Kisan Vikas Patra: In today’s times, when the stock market is experiencing tremendous volatility and investors are concerned about their future savings, the Post Office Kisan Vikas Patra (KVP) has emerged as a reliable option. If you also want to double your hard-earned money within a fixed period of time without any risk, this Central Government scheme is the best option for you. With a 100% government guarantee and fixed returns, this scheme is a top choice for those looking for safe investments and guaranteed profits. In this article, we will explore in detail how the Kisan Vikas Patra doubles your money and its rules.
What is Kisan Vikas Patra

The Kisan Vikas Patra is a fixed-income savings scheme operated by the India Post. The most revolutionary feature of this scheme is that the amount deposited in it automatically doubles after a certain period. Since it is backed by the Central Government, the money invested in it remains completely free from market risks. This scheme is a great safety net for investors looking to invest for the medium to long term.

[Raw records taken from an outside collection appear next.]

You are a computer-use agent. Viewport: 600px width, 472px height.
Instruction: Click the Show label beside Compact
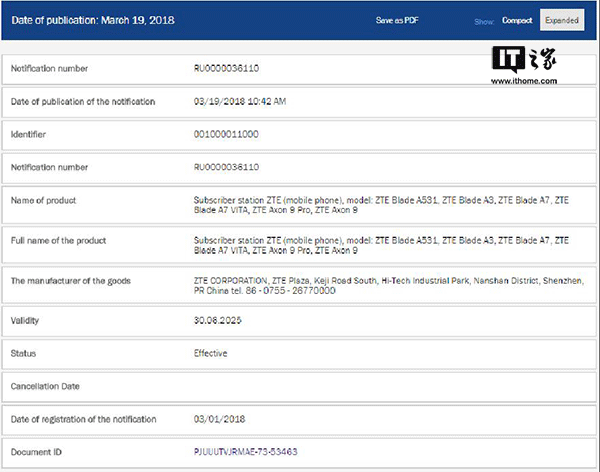(x=484, y=20)
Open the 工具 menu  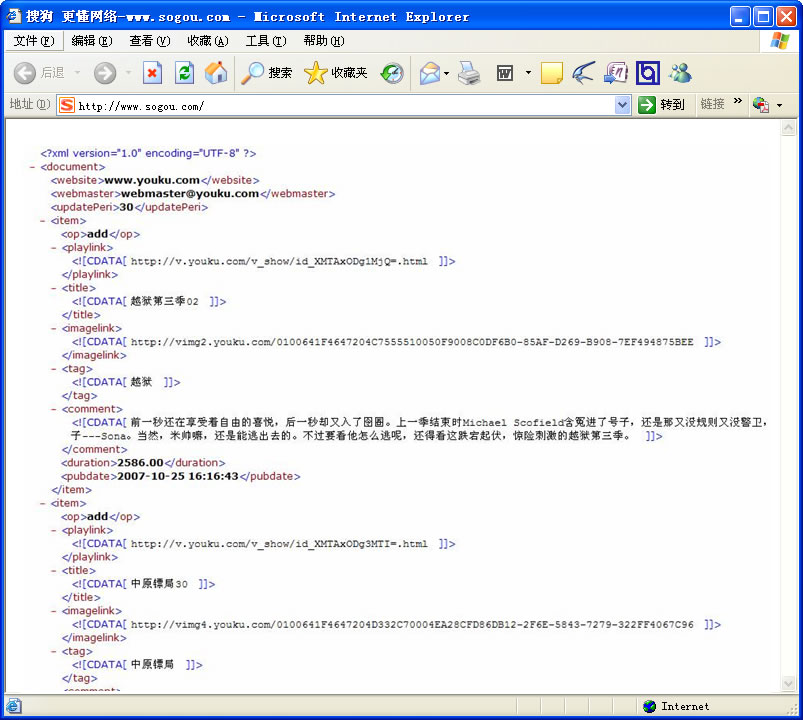pyautogui.click(x=265, y=41)
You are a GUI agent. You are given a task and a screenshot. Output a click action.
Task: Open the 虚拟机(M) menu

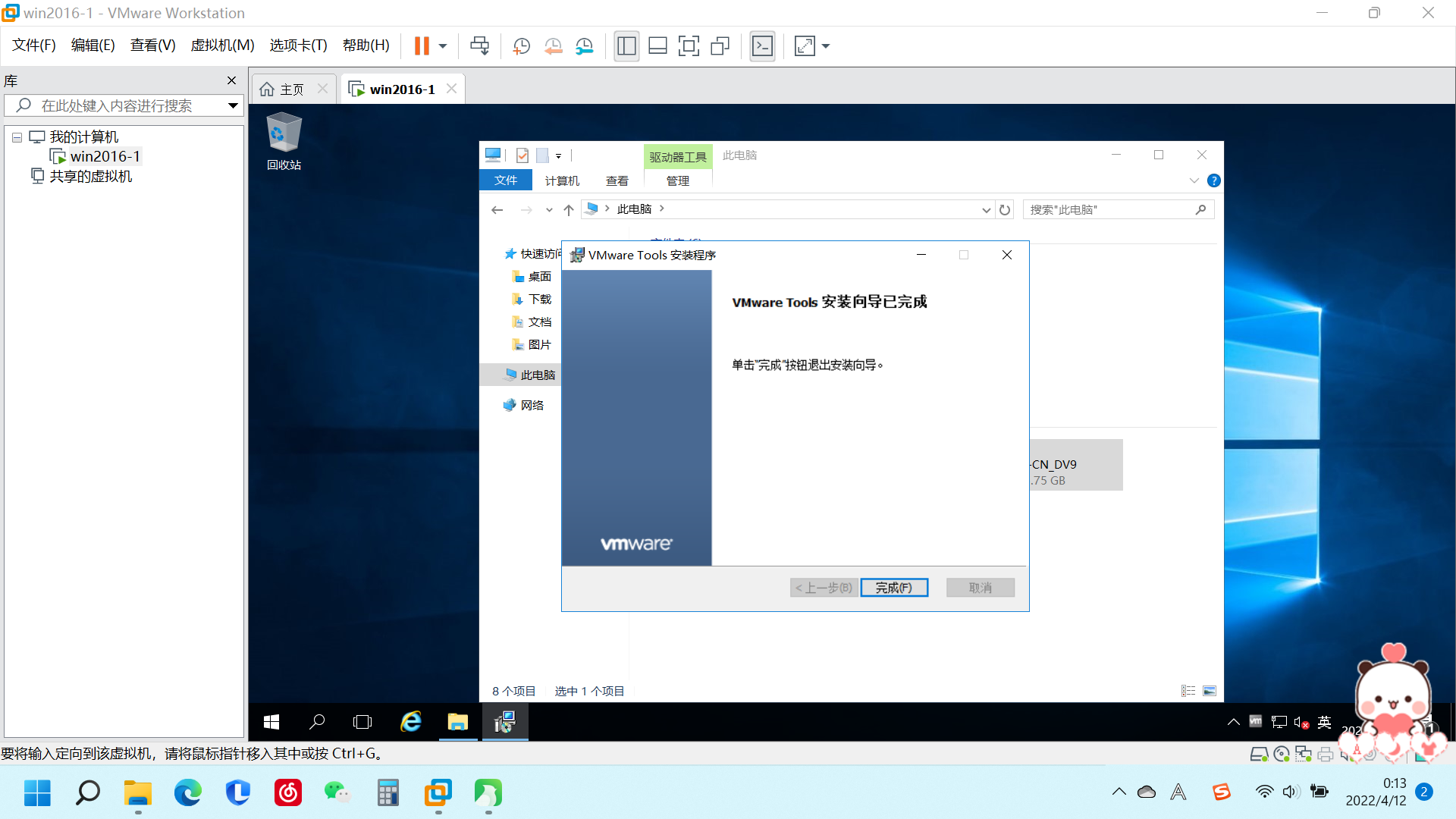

How much time it will take for your money to double
Currently, the Post Office is offering an annual compound interest rate of 7.5% on Kisan Vikas Patra. This interest rate is quite competitive compared to bank FDs and other savings schemes. At this rate, your invested money doubles in 115 months (approximately 9 years and 7 months).
For example, if you invest ₹1 lakh in this scheme today, you will receive a full ₹2 lakh upon maturity. Similarly, an investment of ₹5 lakh will convert into ₹10 lakh. This scheme is equally beneficial for both small and large investors because the returns are pre-determined.

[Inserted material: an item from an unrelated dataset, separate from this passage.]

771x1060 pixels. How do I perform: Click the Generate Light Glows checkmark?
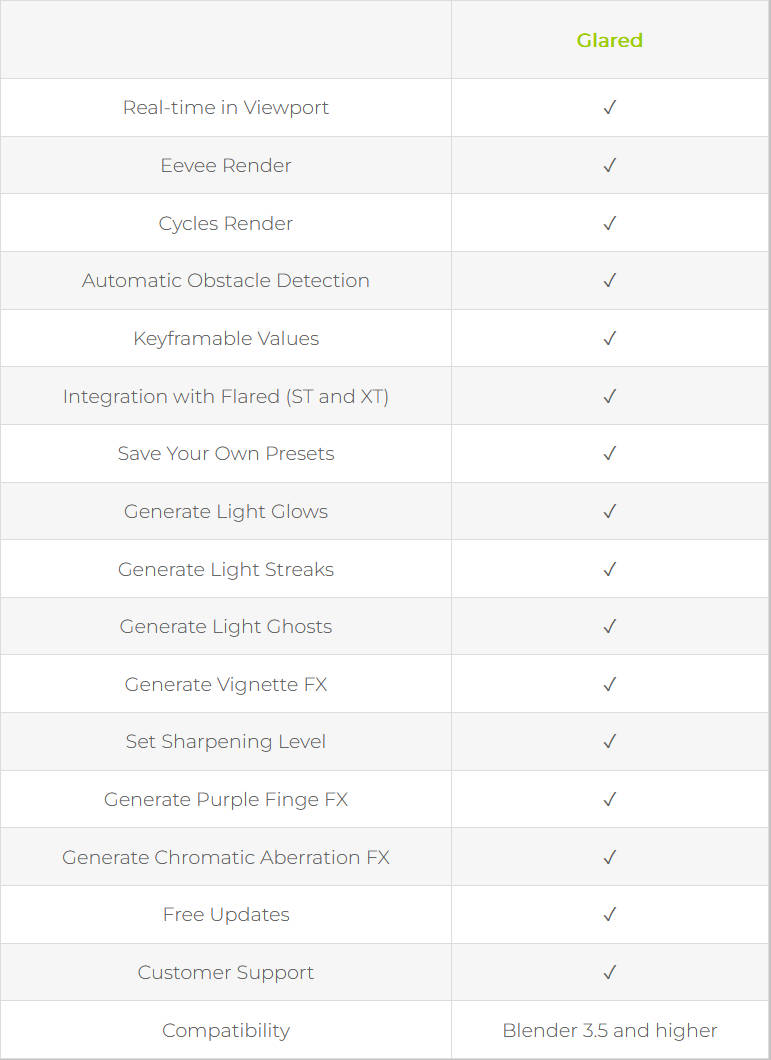pos(610,511)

Who can invest and how much
Another key feature of the KVP scheme is that there is no maximum investment limit. You can deposit any amount according to your capacity. Investing in this scheme can begin with a minimum of ₹1,000, while there is no upper limit on the maximum investment. Investors can choose between a ‘single’ or ‘joint’ account as per their preference. Furthermore, parents can also open a KVP account in the name of their minor children, creating a secure fund for their future needs.
Other Benefits of the KVP Scheme

Doubling your money isn’t the only attraction of this scheme; it also offers several other VIP features that make your investment even more convenient. In case of an emergency, you can easily obtain a loan from a bank (Loan against KVP) by pledging your Kisan Vikas Patra certificate. If you are changing your city, you can easily transfer your KVP account from one post office to another in any corner of the country. You can nominate any member of your family at the time of opening the account or later. This is a Government of India scheme, so both your principal and interest are covered by a sovereign guarantee.
Can premature withdrawals be made
Although the Kisan Vikas Patra is a long-term scheme, it also offers the option of premature withdrawal. You can withdraw your funds after two and a half years (30 months) of investment, subject to certain conditions.
However, investors should note that interest income from KVP is taxable. This means that the interest earned upon maturity will be taxable according to your income tax slab. This scheme does not offer tax exemption under Section 80C, so be sure to assess your tax liability before investing.